Brano proposto:
Gli unici diffidenti, manco a dirlo, furono i soliti contestatori del movimento, che fin da subito iniziarono ad avvisare, con una fitta serie di volantini, circa la pericolosità della cava Sari – aperta a maggio 2009 – e dell’ancora più temibile cava Vitiello. Iniziarono le prime assemblee, i raduni in piazza con i megafoni. Ma si era in pochi, in cento, forse in centocinquanta, e si era guardati con sospetto perché “di sicuro anarchici, quanto meno drogati e ce l’avevano a morte con Berlusconi”. Dal canto loro i partiti del centrosinistra non volevano che i discorsi del movimento intaccassero anche quella piccola fetta di elettori ancora fedeli alla quercia striminzita che aveva, negli anni, schiacciato la falce e il martello.
Da gennaio ad aprile del 2010 la protesta aumentò. Volantini e documentari provavano a informare il popolo e ad avvertirlo delle falde che si stavano inquinando e di quello che di lì a poco, con l’arrivo dell’estate sarebbe successo… Ed eccoci a giugno: dopo un anno di scarichi incontrollati nella cava Sari, la puzza che comincia a farsi insopportabile e il popolo che inizia ad aver paura davvero. “Forse hanno ragione i ragazzi, forse Berlusconi ci ha presi in giro ancor più di Bassolino. Forse è meglio scappare, andar via”. Ma ormai è quasi impossibile perché il valore degli immobili nel giro di un anno è calato terribilmente e vendere una casa accanto al Vesuvio per scappare altrove è diventato difficilissimo. Chi l’avrebbe mai detto? I ragazzi del movimento, loro sì; e avevano anche detto che, oltre alle discariche, anche gli inceneritori fanno male e che un metodo di gestione dei rifiuti virtuoso esiste. Avevano parlato, per esempio, del centro riciclo di Vedelago, dove si raggiunge l’obiettivo dei “rifiuti zero”… Ma siamo andati troppo avanti. Perché l’unica consapevolezza che in buona parte del popolo è nata, è soltanto il fetore proveniente dalla discarica. L’unica vera consapevolezza a cui sono giunte tante persone è che QUESTA discarica di Terzigno fa male.
La lotta di questi giorni, dunque, parte da lontano ma per tante persone non mira ad arrivare lontano. Le bottiglie incendiarie, i camion dati alle fiamme, i fuochi d’artificio lanciati in mezzo alla strada, e poi tante e tante persone presenti notte e giorno sulla rotonda a gridare e cantare contro la discarica nel parco nazionale del Vesuvio. Tante persone che nei prossimi giorni arriveranno da Pompei, Scafati, Torre Annunziata… Tante urla e tanta forza. Ma a parlare in un modo più ampio e più a lungo termine, a parlare di rifiuti zero, a dire no alle discariche, ovunque esse siano, a parlare degli effetti nocivi degli inceneritori, a fare tutto questo restano sempre e comunque in pochi. E questo il governo del fare lo sa bene, perciò sta cercando il sistema di gettare profumo sulla cava e, magari, sversare altrove i rifiuti destinati alla cava Vitiello. Il governo, in fondo, lo sa che il popolo, difficilmente, guarda al di là del proprio naso. (alessio arpaia)

Materiale fornito:
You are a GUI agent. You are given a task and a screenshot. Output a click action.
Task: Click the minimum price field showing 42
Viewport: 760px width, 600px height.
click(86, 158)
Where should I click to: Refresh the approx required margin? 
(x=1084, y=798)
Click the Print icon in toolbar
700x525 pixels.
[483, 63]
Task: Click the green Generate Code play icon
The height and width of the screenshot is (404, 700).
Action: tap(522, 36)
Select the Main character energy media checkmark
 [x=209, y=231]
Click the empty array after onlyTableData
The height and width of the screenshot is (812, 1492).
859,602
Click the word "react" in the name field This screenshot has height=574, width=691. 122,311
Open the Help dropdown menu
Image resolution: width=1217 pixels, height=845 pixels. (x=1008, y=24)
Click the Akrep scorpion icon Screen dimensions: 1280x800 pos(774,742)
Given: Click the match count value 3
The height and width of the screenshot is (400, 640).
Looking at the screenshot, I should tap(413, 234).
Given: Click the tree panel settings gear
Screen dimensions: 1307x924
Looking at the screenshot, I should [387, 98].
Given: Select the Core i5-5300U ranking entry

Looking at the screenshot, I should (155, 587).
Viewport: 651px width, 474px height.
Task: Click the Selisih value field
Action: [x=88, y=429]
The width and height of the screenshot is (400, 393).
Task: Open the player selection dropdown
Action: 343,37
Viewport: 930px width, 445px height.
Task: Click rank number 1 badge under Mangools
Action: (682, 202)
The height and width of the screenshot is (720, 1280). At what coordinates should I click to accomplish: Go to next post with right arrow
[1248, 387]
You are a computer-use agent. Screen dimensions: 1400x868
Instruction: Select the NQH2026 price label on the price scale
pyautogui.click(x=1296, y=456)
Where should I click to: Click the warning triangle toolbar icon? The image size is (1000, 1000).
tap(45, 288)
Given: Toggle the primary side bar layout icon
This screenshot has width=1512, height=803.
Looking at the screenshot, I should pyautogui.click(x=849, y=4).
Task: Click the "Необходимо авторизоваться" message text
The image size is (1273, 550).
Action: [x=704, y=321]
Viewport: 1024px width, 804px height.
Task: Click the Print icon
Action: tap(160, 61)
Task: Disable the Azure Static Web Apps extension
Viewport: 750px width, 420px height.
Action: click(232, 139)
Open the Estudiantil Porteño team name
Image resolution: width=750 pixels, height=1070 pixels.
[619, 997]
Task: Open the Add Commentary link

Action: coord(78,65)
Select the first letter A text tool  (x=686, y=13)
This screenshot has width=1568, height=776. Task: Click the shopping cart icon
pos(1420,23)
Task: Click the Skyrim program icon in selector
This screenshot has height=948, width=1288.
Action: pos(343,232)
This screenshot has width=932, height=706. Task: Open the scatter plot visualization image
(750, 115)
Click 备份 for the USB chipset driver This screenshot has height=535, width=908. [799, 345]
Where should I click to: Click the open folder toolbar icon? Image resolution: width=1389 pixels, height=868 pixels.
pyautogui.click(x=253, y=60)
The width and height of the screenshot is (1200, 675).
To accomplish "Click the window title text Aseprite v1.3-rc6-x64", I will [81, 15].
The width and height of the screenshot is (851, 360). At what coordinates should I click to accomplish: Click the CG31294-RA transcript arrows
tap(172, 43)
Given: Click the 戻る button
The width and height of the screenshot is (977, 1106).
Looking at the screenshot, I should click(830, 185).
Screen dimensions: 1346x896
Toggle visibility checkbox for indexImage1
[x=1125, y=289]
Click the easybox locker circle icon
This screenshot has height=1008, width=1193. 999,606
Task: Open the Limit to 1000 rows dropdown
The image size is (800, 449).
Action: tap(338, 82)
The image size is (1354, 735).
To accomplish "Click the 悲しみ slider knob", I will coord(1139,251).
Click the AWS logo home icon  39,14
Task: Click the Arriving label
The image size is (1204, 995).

Cosa fare:
[1] Rispondi alle seguenti domande sul brano dedicato alla protesta contro la discarica di Terzigno.
(a) In quale mese e in quale anno fu aperta la cava Sari?
(b) Quale centro di riciclo avevano citato i ragazzi del movimento come esempio di gestione dei rifiuti?
(c) Quali località vengono nominate come luoghi da cui arriveranno persone nei prossimi giorni?
[2] Scrivi il seguito del brano sulla protesta contro la discarica di Terzigno, riprendendo dopo la sua ultima frase.

Soluzioni:
[1]
(a) La cava Sari fu aperta a maggio 2009.
(b) Avevano citato il centro riciclo di Vedelago.
(c) Vengono nominate Pompei, Scafati e Torre Annunziata.

[2]
By Asteco October 26, 2010 - 9:33 am
La mancata consapevoleza fa parte di quello strano contesto montato ad arte chiamato emergenza rifiuti. Personalmente non ritengo che proteste che si massifficano quando l’aria diventa irrespirabile, abbiano un retroterra di conoscenza del problema né che guardino lontanto per così dire, verso un mondo a rifuti zero.
La difficoltà oggettiva di far sì che una proposta politica alternativa sia fatta propria da chi sente minacciato il proprio orticello è qualcosa che contraddistingue proprio i nostri giorni. Finita la puzza non ci sarà più tutto questo clamore, anche se la discarica rimane, anche se la falda è inquinata, anche se non si fa la differenziata. Fortunamente ci sono molte persone che sanno bene quale è la vera natura del problema che nei mesi passati hanno parlato con la gente, hanno allargato per quanto poco, il consenso e l’informazione sul disastro della spazzatura in campania e sull’unico modo per far sì che altre Terzigno non si ripetano. Questo è avvenuto a Chiaiano, ad Acerra. Ma il tutto sembra poi divenire sempre un suono lontano nel deserto grazie soprattutto al compiaciuto silenzio delle istituzioni, complici di un gioco tanto subdolo quanto redditizio che ripropone sempre gli stessi meccanismi, prende in giro le persone, e fa si che siano i soliti noti a bere dalla fontana dei danari versati nei commissariati straordinari, nei consorzi, a impregilo, all’asìa. Finchè anche solo in pochi sapranno, almeno, la luce della speranza non sarà completamente spenta.
By m October 27, 2010 - 9:45 am
Come non poter annuire al racconto di questo articolo?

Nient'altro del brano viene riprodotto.